1971 April uprising has to be analysed and understood based only on the above given backdrop. It should be borne in mind that in an uneven political playing field, a conducive environment and popular support are the essential ingredients for any revolution to succeed. Without the prerequisites for an uprising, nobody could force a revolution into a society. Therefore, April uprising was not in any way a spontaneous uprising, a feat of an individual or an effort to capture government power. The reason being although by that time, a highly developed Capitalist system prevailed and the people’s will in the fabric of the society wasn’t strong. JVP activists and the youth who supported them understood the problems in the society. They were fine-tuned and a motivated lot who were well versed in the concept of socialism and hence took the path of revolution. They had taken a calculated risk in the armed uprising and paid a high price simply because they had dreams of transforming the society for the good of the people at large.
These cadres didn’t have any vested interests, but their sole desire was to create a better society.
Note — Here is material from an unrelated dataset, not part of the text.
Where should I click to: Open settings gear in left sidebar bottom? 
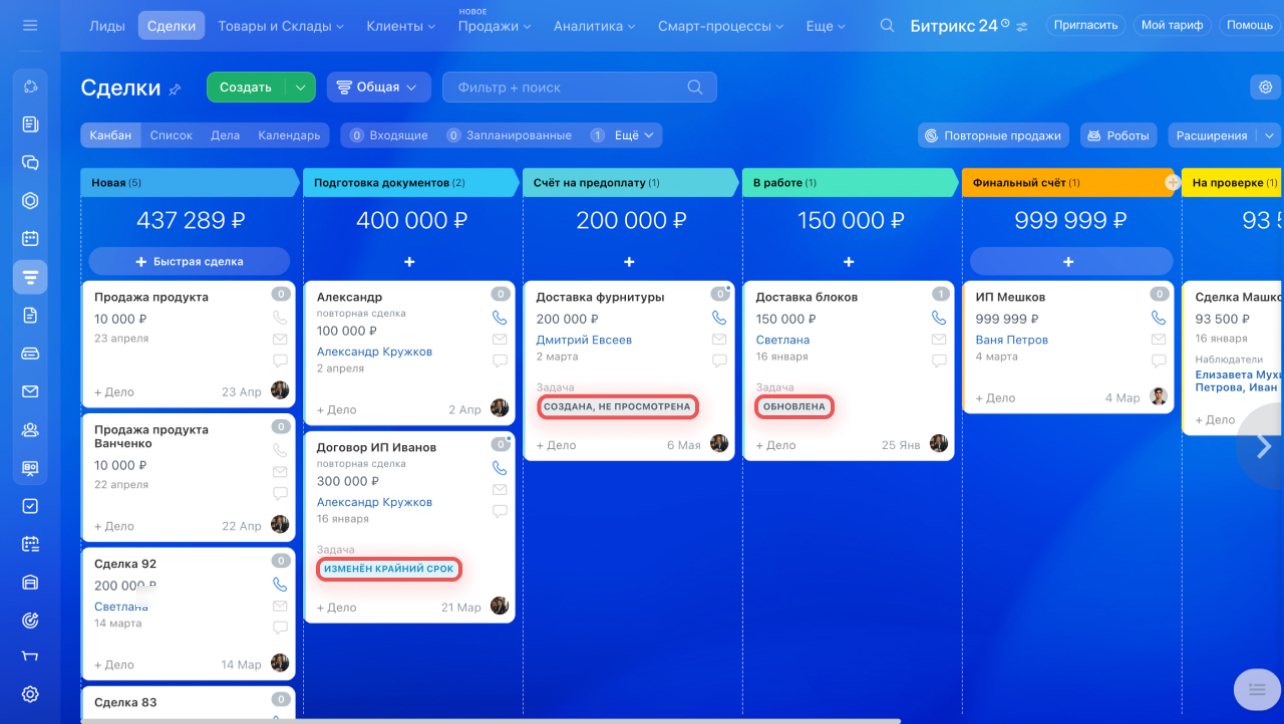pyautogui.click(x=30, y=694)
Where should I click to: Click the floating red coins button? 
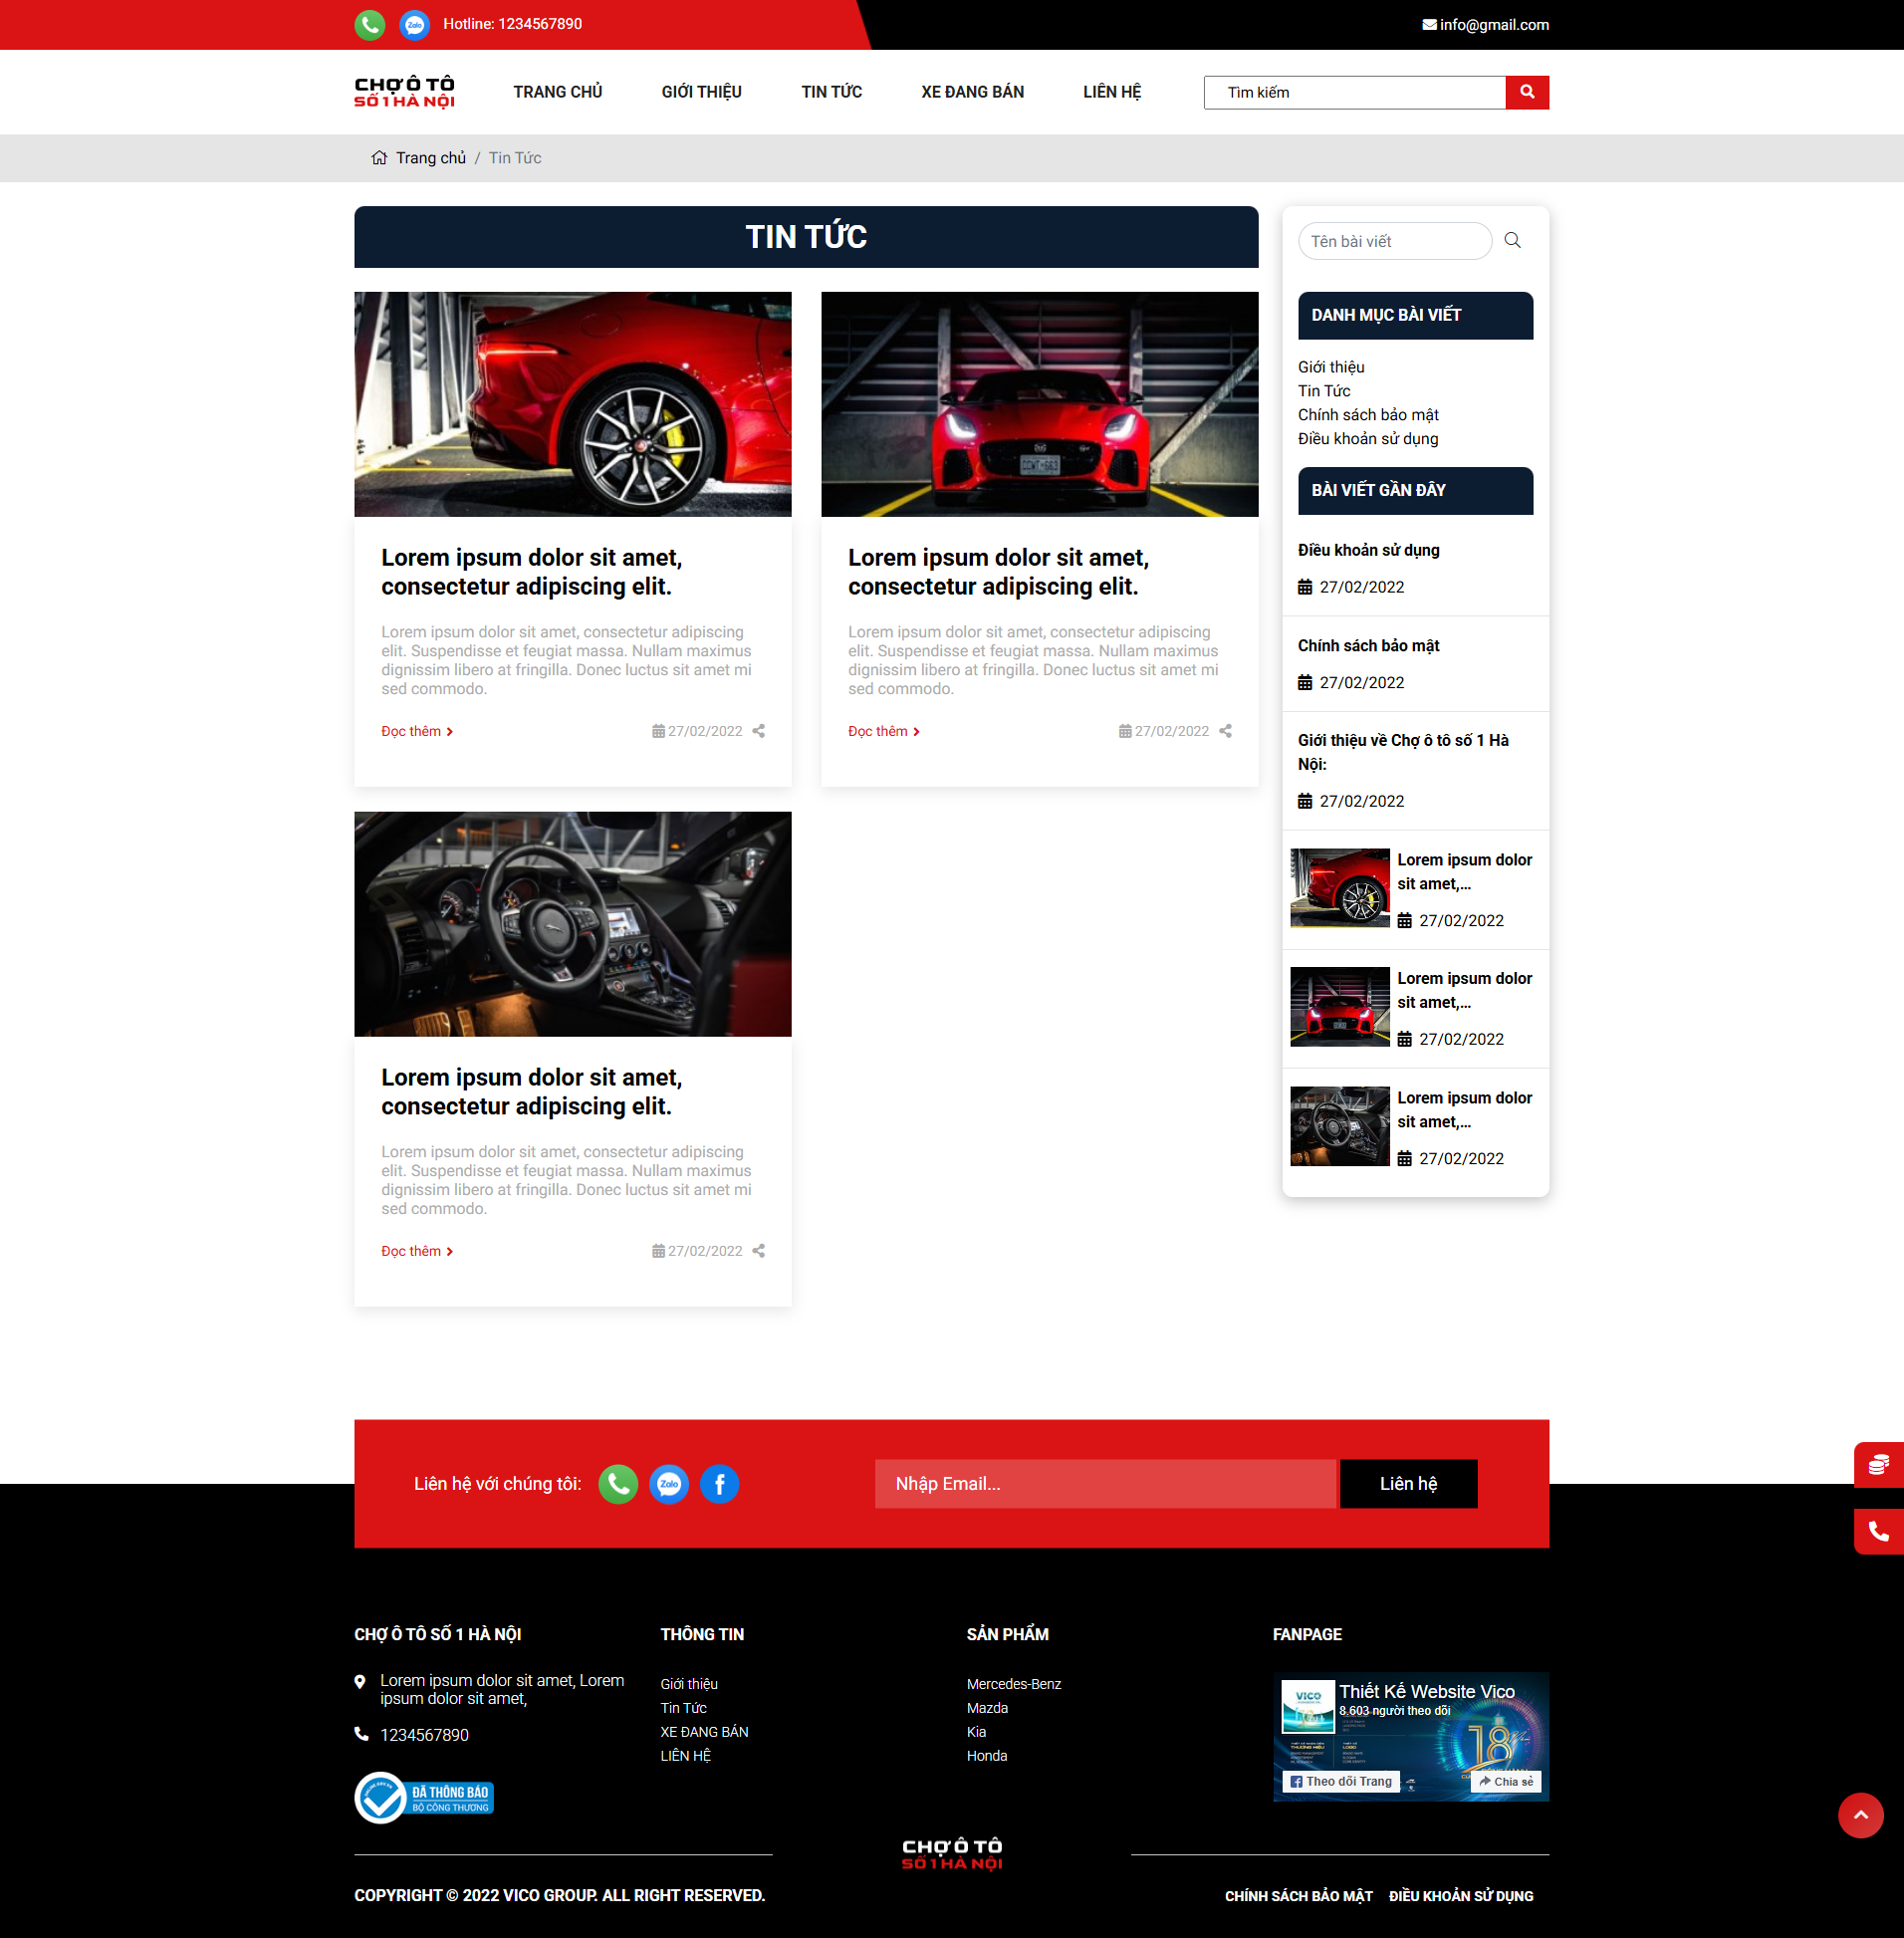tap(1878, 1465)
They were diehards who wanted to stand on their own feet without bowing down or kneeling down before any masters. More so, they fought for their legitimate political rights against the government suppression. They were bold and firm in their convictions and they laid down their lives not in vain. Therefore, despite many odds, including shortcomings and weaknesses, the 1971 uprising of the youth along with the poor class heralded the dawn of a new era in class struggle against state oppression, capitalist slavery, imperialism etc. Therefore, the 71 uprising is undoubtedly a landmark event in the history of Sri Lankan politics.